# Suggestion for nano tank mid ground plant



## Harry Muscle (Mar 21, 2007)

I'm trying to find a mid ground plant for my 5G nano tank. Attached is a poor picture of the tank (taken with my Blackberry) from about a month or two ago. Please note that this tank is laid out sideways so foreground is the left side of the tank and background is the right side of the tank.

Currently I have two young amazons (not sure which species, it was given to me) and some crypt wendtii serving as my mid ground plants. Both of them seem to be getting too big to look good anymore and I'm trying to find some nice replacements that won't outgrow the tank like these did. So far the only plant that's made my list is Cryptocoryne wendtii 'Tropica' since it apparently lies almost flat on the bottom and hopefully won't get as tall as the normal Crypt wendtii that's already there.

However, I'm wondering if there might be any other plants that I should consider. The space requirements is about 4 inches wide max and about 4 inches high max. My lighting is medium, equivalent on a larger tank to about 2 watts per gallon. No CO2 and flourite for gravel with regular fertilization in the water column.

Btw, it's a bit hard to see from the picture but crypt balansae plus some soon to be added corkscrew vals act as my background plants on the right side of the tank.

Thanks,
Harry


----------



## BillD (Jun 5, 2006)

If you want a small cryp, although it may be hard to find, look for C. nevilli; it grows to about an inch or so tall. Chain swords (E. latifolius) grow to about a max of 4 inches and are easy to grow.


----------



## Chris S (Dec 19, 2007)

You could also try Sagittaria subulata.

Bill's suggestion of a smaller crypt would work too.

As for a chain sword, you might also want to look into Echinodorus tenellus, but it grows more like a lawn so it might not give you the height you desire. I think it really depends on your light.

Good luck!


----------



## bae (May 11, 2007)

I've got some alleged E.tenellus, and it grows more like a hayfield for me -- 8-10" !!

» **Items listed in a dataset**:

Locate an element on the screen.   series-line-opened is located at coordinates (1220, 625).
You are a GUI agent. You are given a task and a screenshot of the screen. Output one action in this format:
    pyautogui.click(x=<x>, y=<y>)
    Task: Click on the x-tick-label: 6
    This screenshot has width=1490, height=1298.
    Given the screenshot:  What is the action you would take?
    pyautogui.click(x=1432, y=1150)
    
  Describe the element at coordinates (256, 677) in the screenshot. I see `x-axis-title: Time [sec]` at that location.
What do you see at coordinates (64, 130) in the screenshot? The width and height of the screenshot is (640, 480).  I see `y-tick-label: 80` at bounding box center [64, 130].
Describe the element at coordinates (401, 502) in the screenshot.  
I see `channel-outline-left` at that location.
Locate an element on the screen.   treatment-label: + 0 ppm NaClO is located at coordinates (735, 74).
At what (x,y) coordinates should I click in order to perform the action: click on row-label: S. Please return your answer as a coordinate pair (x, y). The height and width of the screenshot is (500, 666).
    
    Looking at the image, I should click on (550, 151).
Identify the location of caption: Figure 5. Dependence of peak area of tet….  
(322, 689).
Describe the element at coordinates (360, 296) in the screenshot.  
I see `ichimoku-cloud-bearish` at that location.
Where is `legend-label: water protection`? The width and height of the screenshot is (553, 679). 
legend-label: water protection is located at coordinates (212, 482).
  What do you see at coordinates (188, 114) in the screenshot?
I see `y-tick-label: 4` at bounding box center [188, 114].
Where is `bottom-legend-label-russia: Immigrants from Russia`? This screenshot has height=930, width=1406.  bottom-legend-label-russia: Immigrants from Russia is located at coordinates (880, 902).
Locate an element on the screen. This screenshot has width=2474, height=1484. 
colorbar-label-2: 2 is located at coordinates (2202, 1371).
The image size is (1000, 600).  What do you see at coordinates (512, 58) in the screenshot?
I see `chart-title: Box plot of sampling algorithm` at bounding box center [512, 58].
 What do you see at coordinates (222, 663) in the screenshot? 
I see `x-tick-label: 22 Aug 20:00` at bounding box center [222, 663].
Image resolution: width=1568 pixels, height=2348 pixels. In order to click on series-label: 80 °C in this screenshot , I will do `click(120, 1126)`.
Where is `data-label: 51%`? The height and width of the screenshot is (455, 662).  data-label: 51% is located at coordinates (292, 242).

» **EXERCISE DESCRIPTION**: Extend the forum thread about mid-ground plants for a nano tank, starting after its final post. This material was drawn from a separate source.

» **RESPONSE**:
----------



## Chris S (Dec 19, 2007)

What kind of lighting is it under? I'm curious, as I've only grown it under low/medium light.


----------



## bae (May 11, 2007)

Chris S said:


> What kind of lighting is it under? I'm curious, as I've only grown it under low/medium light.


I've got it in a 2 gallon tank I was raising killifish fry in, with an 11 watt CFL over it, so I guess that counts as high light intensity. It grows like crazy. Somebody gave me a few plants last winter and I just stuck them in there until I was ready to plant them elsewhere.

It seems strange that it would grow taller under higher light intensity -- you usually think of plants stretching toward teh light if they don't get enough -- but if it does, it does. I was planning to use it as a foreground plant in a lower light tank.


----------



## Chris S (Dec 19, 2007)

Here is what mine looked like in a 20g, with two 6700K T5 bulbs:


----------



## igor.kanshyn (Jan 14, 2010)

Think about tank design first. Plants are just a tool to implement your design idea 

Look at this picture from one of Israel's shrimp keepers: 









You tank has *three front sides*, use this advantage 

A small piece of driftwood, crypt plants and moss will help to create something similar with picture


----------



## bae (May 11, 2007)

Hm. Makes me wonder if I've got the same plant. Maybe it's a different strain. 

Is that an apisto, Chris? Which species?


----------



## Chris S (Dec 19, 2007)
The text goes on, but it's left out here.